三章 天災を統べる者

第14話 第三エリア〝天地の荒れる野〟

 こんばんは。お互い忙しくてしばらくぶりになっちゃったね。


 振り返りはいる? レーノとモルガナが第二エリアでスーを倒したって話だったね。パーティーにはクレースとカスカルも加わって賑やかになってきたよ。


 今日の見どころはって? うーん、見どころかあ。今回の章から、モンスター戦よりも対人戦が増えてくるから、そういうところに注目してもいいかもしれないな。あと、やっぱり最後の衝撃的な展開はびっくりすると思うよ。


 あ、そうだ。この章が終わるとしばらくレーノが物語から退場するから、そう思いながら彼のことを見届けてあげてね。





 第二キャンプを越えた先、第三エリア、〝天地の荒れる野〟。見渡す限りの乾いた土地にレーノたちは足を踏み入れる。

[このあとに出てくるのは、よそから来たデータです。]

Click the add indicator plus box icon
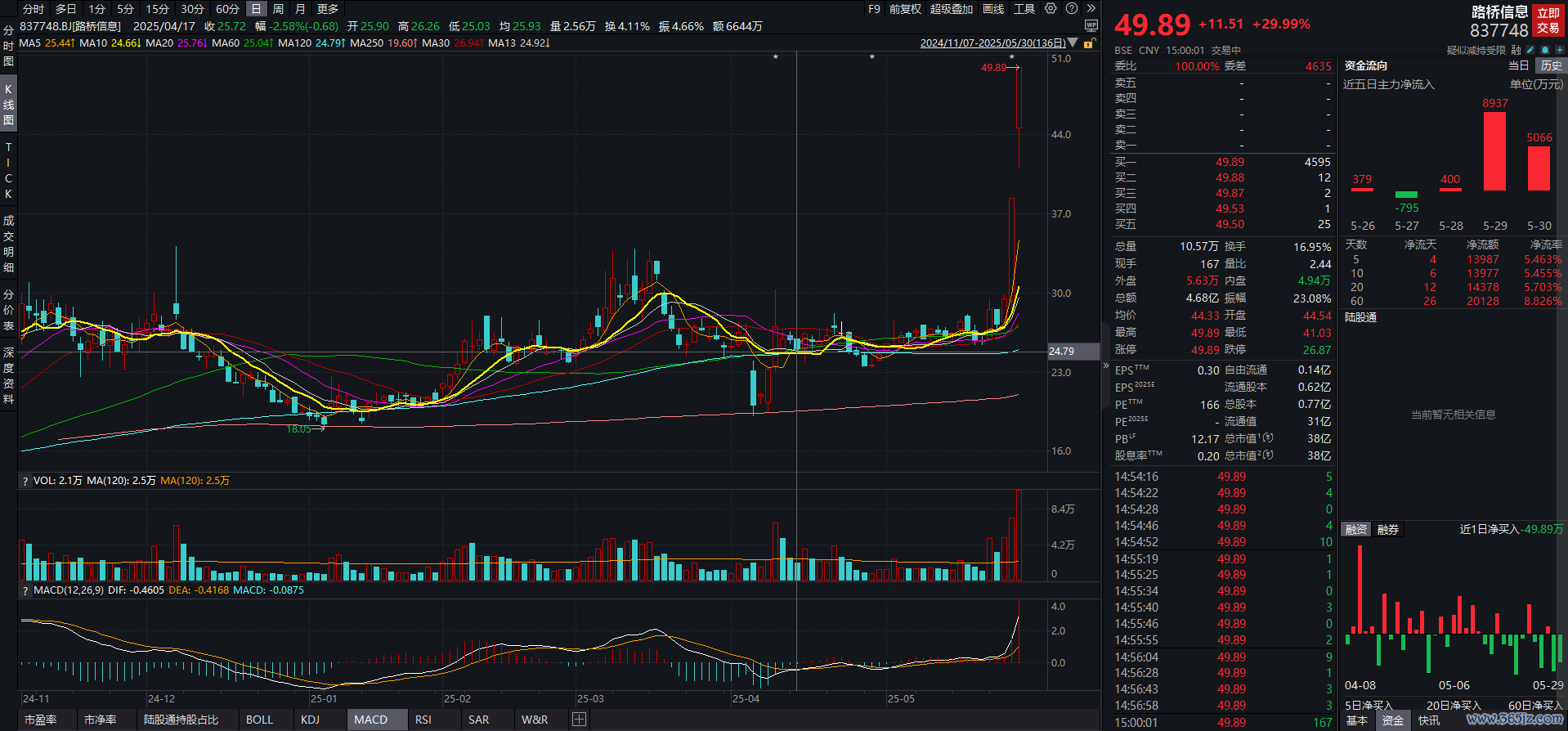Screen dimensions: 1568x731 [579, 720]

「〝あめつちのあれるの〟です。アメツチとかアレノとか呼びますね。ウチはアノノと呼んでいました。他のハイクラスギルドでは何と呼んでいるのか聞いてみましょう」

「気になりますわー!」


 クレースはぶっきらぼうに答える。


「アレノ」


 カスカルは考える。


「コウヤ……っすかね」


「普通ですわ! 逆にその長ったらしい正式名称は誰が考えたんですの!?」

「それが分かんないんですよねー」

「そんなあああ!」

「そんなあ!」


 カスカルもモルガナに合わせた。クレースは愕然とする。


「カスカルあんた、このノリに一発でついていけるの!? そんな……また私だけ除け者? 私だけ独り身……」

「一体なんのことかしら」

「な、なんでもないわよ!!」





 四人は一定距離ごとに建てられた柱を目印にしながらコウヤを進んでいく。丸まった枯草が転がる。三十分ほど歩いたところ、モルガナが口を開いた。


「で、なんでカスカルさんはいるんですの?」

「え、いちゃだめなんすか?」

「お二方、なんでカスカルさんがついてきてるのか教えてくださいまし」

「いや知らないなあ」

「知らないわね」


 四人とも足を止める。レーノとクレースはお互いに「お前は知ってるんじゃないのか」という目線を向ける。乾いた日差しが沈黙の空間を照り付ける。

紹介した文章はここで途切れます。